Responde a estas preguntas con los datos del texto del documento:
1. ¿En qué fecha firmó Javier de Burgos el decreto de división en provincias, y cuántas provincias establecía?
2. ¿Quién dividió Canarias en dos provincias y cuáles fueron?
3. ¿Para celebrar qué acontecimiento fundó Carlos III la Orden que lleva su nombre?

## [TEXTO DEL DOCUMENTO]
----------

La expresión nada tiene que ver con las porras que se mojan en el chocolate.

La división territorial de España

España no ha cambiado prácticamente nada en 178 años. Casi todo está donde estaba. Y ahora viene la prueba.

El 30 de noviembre de 1833 el ministro de Fomento Javier de Burgos firmó el decreto que dividía este país en cuarenta y nueve provincias. Después de muchas intentonas fallidas; después de que incluso Napoleón nos intentara dividir en prefecturas y departamentos para que nos pareciéramos a Francia, llegó el ministro y dijo: «Se acabó, cuarenta y nueve provincias y santas pascuas». Teniendo en cuenta que ahora tenemos cincuenta… antes de seguir leyendo intenten descubrir cuál es la más nueva.

Canarias era una única provincia hasta que llegó el golpista Miguel Primo de Rivera y la dividió en dos, Santa Cruz de Tenerife y Las Palmas. Por eso ahora somos cincuenta.

Hacía años que España intentaba hacer una división administrativa moderna del territorio, porque por estos lares estábamos fraccionados en reinos y había que sacar el salvoconducto cada dos por tres para atravesar fronteras. Sin salir de España, había que pasar un montón de aduanas. Hasta que llegó el ministro de Fomento y puso todo en orden, aunque no se libró de meter la pata y dejar un mosqueo que aún dura en algunos territorios.

Como resultó que cada provincia llevaría el mismo nombre que la capital, la clave estaba en la elección de esta. Se supone que en la distición mandaba el mayor número de habitantes, pero teniendo en cuenta que el censo que había era bastante chapucero, a decir de muchos estudiosos el ministro se coló. Porque vivía más gente en Cartagena, Vigo y Reus que en Murcia, Pontevedra y Tarragona.

El asunto se agravó porque la Iglesia también quiso meter cuchara y presionó para que se declararan capitales las ciudades en las que ya estaban los cabildos episcopales. Y esto también influyó para que le birlaran la capitalidad a Cartagena, porque resulta que el obispado estaba en esta ciudad, pero en el siglo XIII alguien se había inventado una bula papal que autorizaba el traslado a Murcia… una bula que jamás apareció. Es decir, que el obispo se trasladó porque quiso y por su cuenta. Cartagena perdió el obispado y de rebote acabó perdiendo la capitalidad. Cosas pasan…

La Orden de Carlos III, en honor a un nieto…

Seguro que alguna vez han oído eso de: «Se concede la Gran Cruz de Carlos III a fulanito». «Se ha investido a menganito con el collar de la Orden de Carlos III». Es un reconocimiento que se otorga a ciudadanos que han hecho esfuerzos, han tenido iniciativas o han prestado servicios extraordinarios al país.

Pero… ¿de dónde viene esto? A ello vamos. El 19 de septiembre de 1771 el rey Carlos III firmó el decreto que fundó la Orden a la que puso su nombre: la Orden de Carlos III. ¿La fundó por las buenas? ¿Porque se le ocurrió en mitad de una aburrida jornada de caza en la que los conejos no se dejaban? Nooooo… lo hizo como acción de gracias para celebrar el nacimiento de su primer nieto. Porque los que se le resistían no eran los conejos, sino los nietos.

----------

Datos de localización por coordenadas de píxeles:
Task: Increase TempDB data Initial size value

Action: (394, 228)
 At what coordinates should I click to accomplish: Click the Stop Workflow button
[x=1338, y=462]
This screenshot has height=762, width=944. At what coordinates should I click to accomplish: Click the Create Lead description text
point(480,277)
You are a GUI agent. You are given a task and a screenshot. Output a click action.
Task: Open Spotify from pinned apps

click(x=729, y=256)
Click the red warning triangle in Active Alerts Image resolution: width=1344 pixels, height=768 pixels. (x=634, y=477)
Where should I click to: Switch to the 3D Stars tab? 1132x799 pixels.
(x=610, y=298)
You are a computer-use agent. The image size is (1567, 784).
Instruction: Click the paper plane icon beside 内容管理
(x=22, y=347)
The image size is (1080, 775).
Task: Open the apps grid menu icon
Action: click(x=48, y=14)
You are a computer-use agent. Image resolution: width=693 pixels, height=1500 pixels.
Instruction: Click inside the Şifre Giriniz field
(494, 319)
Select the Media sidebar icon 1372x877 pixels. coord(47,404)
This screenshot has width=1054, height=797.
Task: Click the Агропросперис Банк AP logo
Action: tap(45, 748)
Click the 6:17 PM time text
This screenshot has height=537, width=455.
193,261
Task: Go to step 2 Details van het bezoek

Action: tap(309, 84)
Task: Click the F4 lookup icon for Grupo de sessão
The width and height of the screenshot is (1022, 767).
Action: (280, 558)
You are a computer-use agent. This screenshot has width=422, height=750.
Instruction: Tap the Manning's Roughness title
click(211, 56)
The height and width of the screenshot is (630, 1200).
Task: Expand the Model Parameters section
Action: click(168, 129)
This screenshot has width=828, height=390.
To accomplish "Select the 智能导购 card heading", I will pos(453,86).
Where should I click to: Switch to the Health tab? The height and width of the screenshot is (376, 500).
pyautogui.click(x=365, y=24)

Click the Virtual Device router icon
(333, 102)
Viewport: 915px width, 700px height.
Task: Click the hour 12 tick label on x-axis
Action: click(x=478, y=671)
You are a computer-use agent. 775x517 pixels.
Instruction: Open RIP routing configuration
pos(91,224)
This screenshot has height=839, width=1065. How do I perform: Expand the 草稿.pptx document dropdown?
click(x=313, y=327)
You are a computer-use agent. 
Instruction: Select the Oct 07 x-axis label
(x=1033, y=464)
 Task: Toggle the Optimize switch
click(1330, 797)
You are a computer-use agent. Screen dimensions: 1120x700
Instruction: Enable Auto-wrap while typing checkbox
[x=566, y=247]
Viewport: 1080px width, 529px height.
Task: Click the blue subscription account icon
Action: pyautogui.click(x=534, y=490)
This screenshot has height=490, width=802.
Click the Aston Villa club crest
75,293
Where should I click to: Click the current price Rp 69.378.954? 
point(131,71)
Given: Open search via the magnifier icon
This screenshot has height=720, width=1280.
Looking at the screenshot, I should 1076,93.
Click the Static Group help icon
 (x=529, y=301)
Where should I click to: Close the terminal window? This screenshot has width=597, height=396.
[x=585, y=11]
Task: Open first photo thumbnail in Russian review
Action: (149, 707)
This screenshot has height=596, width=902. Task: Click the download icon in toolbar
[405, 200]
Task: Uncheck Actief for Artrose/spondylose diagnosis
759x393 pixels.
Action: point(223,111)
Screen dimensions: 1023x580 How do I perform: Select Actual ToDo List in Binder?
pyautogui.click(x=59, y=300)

----------

## [SOLUCIÓN]
1. El 30 de noviembre de 1833; establecía cuarenta y nueve provincias.
2. Miguel Primo de Rivera; las dividió en Santa Cruz de Tenerife y Las Palmas.
3. El nacimiento de su primer nieto.